This project adds a key escrow service to TrueCrypt.

Synopsis

When a volume is mounted, the system checks whether escrow is necessary. If necessary, the user is authenticated and the header information is encrypted and sent to the server for storage. The server stores the information in its encrypted format. The server cannot decrypt the information. Recovery of key information is only possible by authorized users from authorized locations who possess the decryption keys. A modified ChangePassword() routine is used to write the header information back to the volume.

Overview

The user enters the pass-phrase to mount a TrueCrypt volume. During the mounting process, a CRYPTO_INFO structure is populated with the encryption key data and other essential data. At this point the escrow service is executed. If escrow is necessary for this volume, the user is prompted for username and password. After authentication, an RSA public key is obtained from the server. The CRYPTO_INFO data is encrypted with this RSA key, and the data is sent to the server for storage.

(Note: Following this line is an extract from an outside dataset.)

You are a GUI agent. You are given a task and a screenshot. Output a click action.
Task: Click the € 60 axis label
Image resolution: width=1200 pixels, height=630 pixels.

The server stores the RSA encrypted CRYPTO_INFO data for an authenticated user. The salt and header creation time are used to uniquely identify this volume with this user. The server does not have the RSA private key and cannot decrypt the escrowed data. SSL is used for all client-server communication. The client will verify the server's SSL certificate before sending any data to the server. The server performs authentication against an LDAP server using SSL and SASL.

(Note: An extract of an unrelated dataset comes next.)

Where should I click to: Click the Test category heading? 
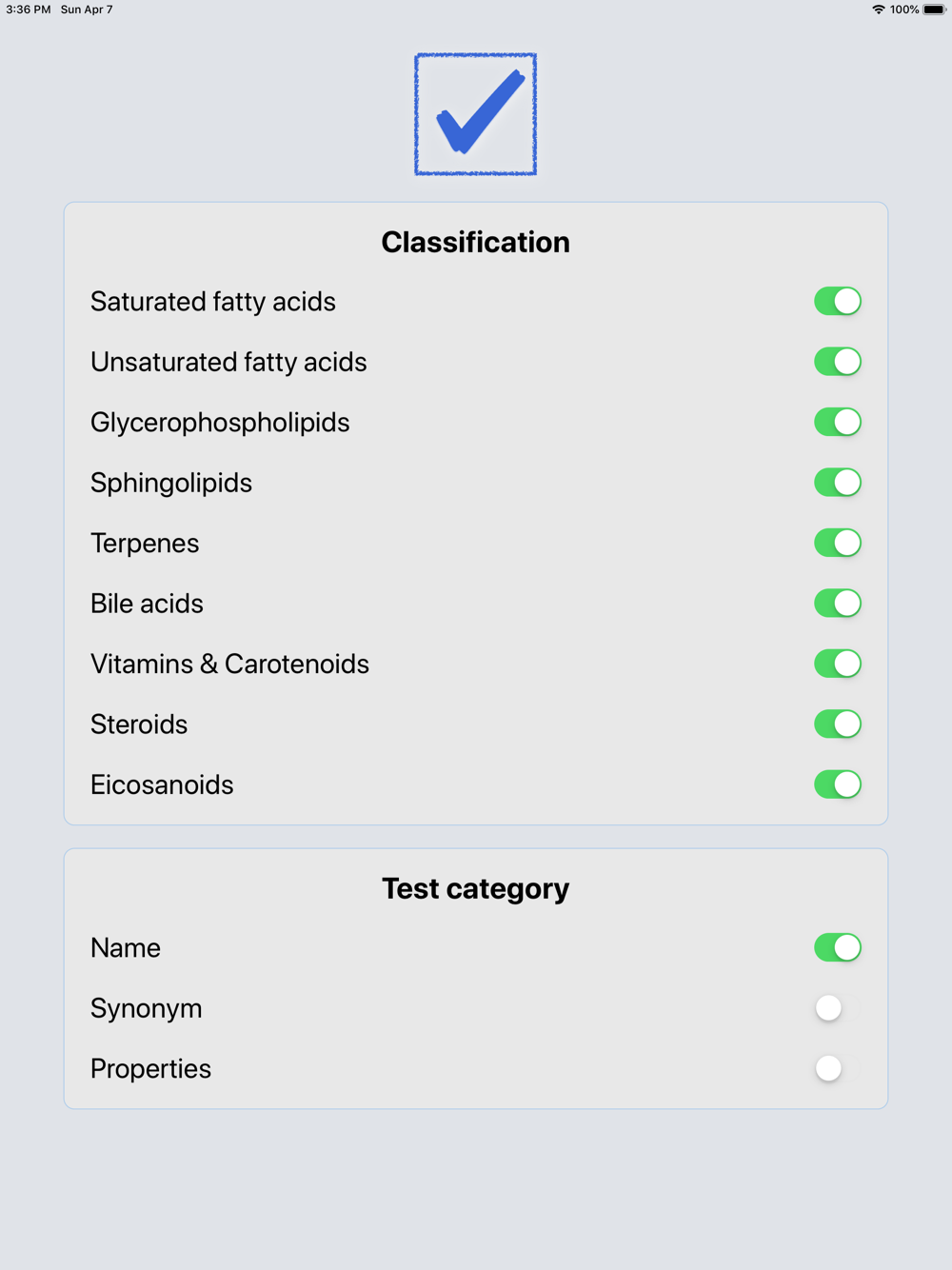tap(476, 889)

The restore process uses a modified ChangePassword() routine to restore the header. Only authorized users can download escrowed data. The download function can only be issued from a designated network subnet. Furthermore, the client must have the RSA private key to decrypt the CRYPTO_INFO data.

The restore client can query the server by username or by salt. This allows for quick identification of the appropriate header to restore.

The CRYPTO_INFO is downloaded from the server, decrypted and used in the modified ChangePassword() routine. At this point, the regular change password functions are executed on this CRYPTO_INFO data.

This works with regular and hidden volumes, and will recover a volume that uses a keyfile.

Code

The code is partitioned into different components: common, client, server and restore. These files are compiled and archived into a library called libwfu.a. This library is linked with the Linux server and Linux client. A similar process is used to create a library for the Windows client.

Server

The server is created by compiling the inetd.c file and linking with the libwfu.a library. The server is spawned by the xinetd process. The server requires a configuration file as a parameter. The configuration file contains information such as the location of the SSL certificate and the MySQL database connection. The function WFU_server_dispatch(SSL*, char *) handles all server functions.

Linux Client

The libwfu.a file will be linked with the TrueCrypt client. The TrueCrypt client will include two header files: libconfig.h and WFU.h.

The libconfig.h file provides functions for parsing an XML configuration file: WFU_get_config_path() and WFU_parse_config(const char *). The configuration file contains information such as the server's DNS name, TCP port number and the location of the SSL certificate used to verify the server.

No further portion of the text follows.